The current Bitcoin bull run is different; here’s why!
Bitcoin’s price has gone past multiple ATHs over the past two months, with its ATH of $58,640 being the latest one. However, the last 7 days haven’t been the best of times for the world’s largest cryptocurrency, with its price dropping to $45k before recovering to trade around the $47.5k-range at press time. While Bitcoin’s price aspirations in the long term remain unquestionable, are investors confident of the asset in the short-term is a relevant question to ask yourself given the current market sentiment.
In an earlier article, it was observed that an emerging trend that has become all the more evident this market cycle involves the key role BTC whales are playing in determining the market’s direction. The data analyzed highlighted how over 100 whale accounts exited the BTC market over the past few weeks after the price climbed to its ATH, before correcting as a result of the sellers in the market.

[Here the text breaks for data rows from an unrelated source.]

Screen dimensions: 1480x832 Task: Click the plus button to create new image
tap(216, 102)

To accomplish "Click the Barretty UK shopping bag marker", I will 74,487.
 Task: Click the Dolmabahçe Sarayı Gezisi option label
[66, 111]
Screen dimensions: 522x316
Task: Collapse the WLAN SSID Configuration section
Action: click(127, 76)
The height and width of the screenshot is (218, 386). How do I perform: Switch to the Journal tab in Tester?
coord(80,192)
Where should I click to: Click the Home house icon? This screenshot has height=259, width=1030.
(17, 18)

This was further backed up by Glassnode after its data highlighted how the Bitcoin supply held by large addresses with a BTC balance ranging from 1k – 10k has dipped.
However, this doesn’t necessarily mean that large accounts including institutions are now losing confidence in BTC and are now entering the seller’s market. On the contrary, this is characteristic of Bitcoin’s market cycle. This was evidenced by long-term holder sentiment since it portrays a better and clearer picture of what BTC’s prospects look like in the long run. A way to determine this includes looking at how much confidence investors have in the BTC market.

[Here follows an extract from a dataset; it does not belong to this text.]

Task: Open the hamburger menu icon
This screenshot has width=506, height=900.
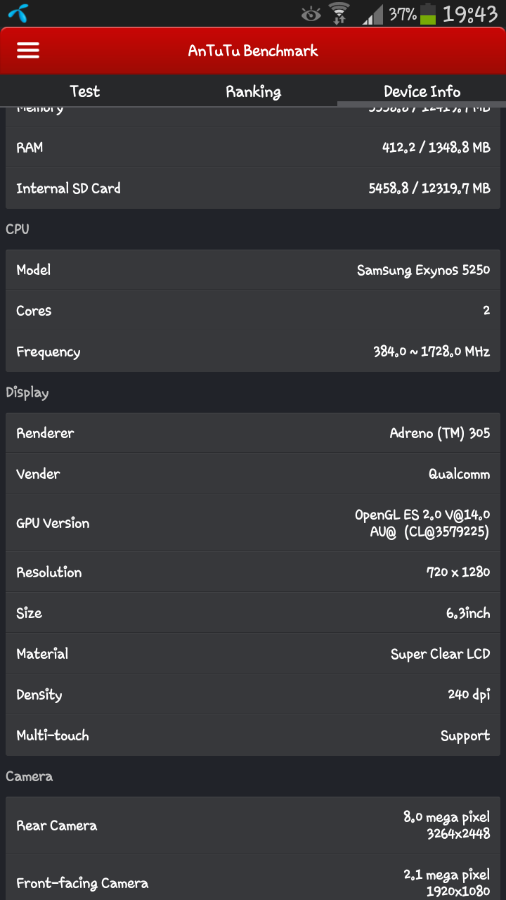Action: click(28, 51)
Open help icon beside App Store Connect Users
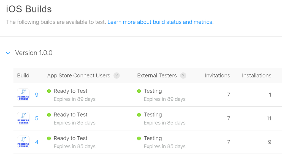 click(x=116, y=75)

Taking a look at Glassnode’s market data on Hodler net position change can serve as a good way to understand the coin’s long-term prospects. According to the same, confidence in the continuation of the Bitcoin bull market, despite the current pullback, is quite high, even when compared to previous price corrections in January 2021.
The negative values on the chart indicate hodlers cashing out and taking profits when the price of BTC falls. In January for instance, the altcoin fell to a low of around $30k, with Glassnode observing that a high percentage of hodlers were more inclined to sell at that price range.
When comparing the said data to the present price correction, it can be observed that the position change, while still negative, is quite negligible, implying that a significant number of long-term hodlers are continuing to back the coin, increasing the likelihood of a recovery run in the short-term.
Additionally, the amount of illiquid Bitcoin supply on the network has grown more than the circulating supply since 2017 by a significant margin. When coupled with the hike in demand from institutions over the past 10 months, the shortage is going to work in favour of the coin and boost its price.
When talking about Bitcoin’s price, it is often compared to the momentum it enjoyed back in 2017. After all, this was the Bitcoin bull run that put it in the spotlight. However, the aforementioned metrics also highlight why this bull cycle is not as short-lived as the 2017 bull run and why the bears have been largely out of the picture, unlike in the months that followed December 2017.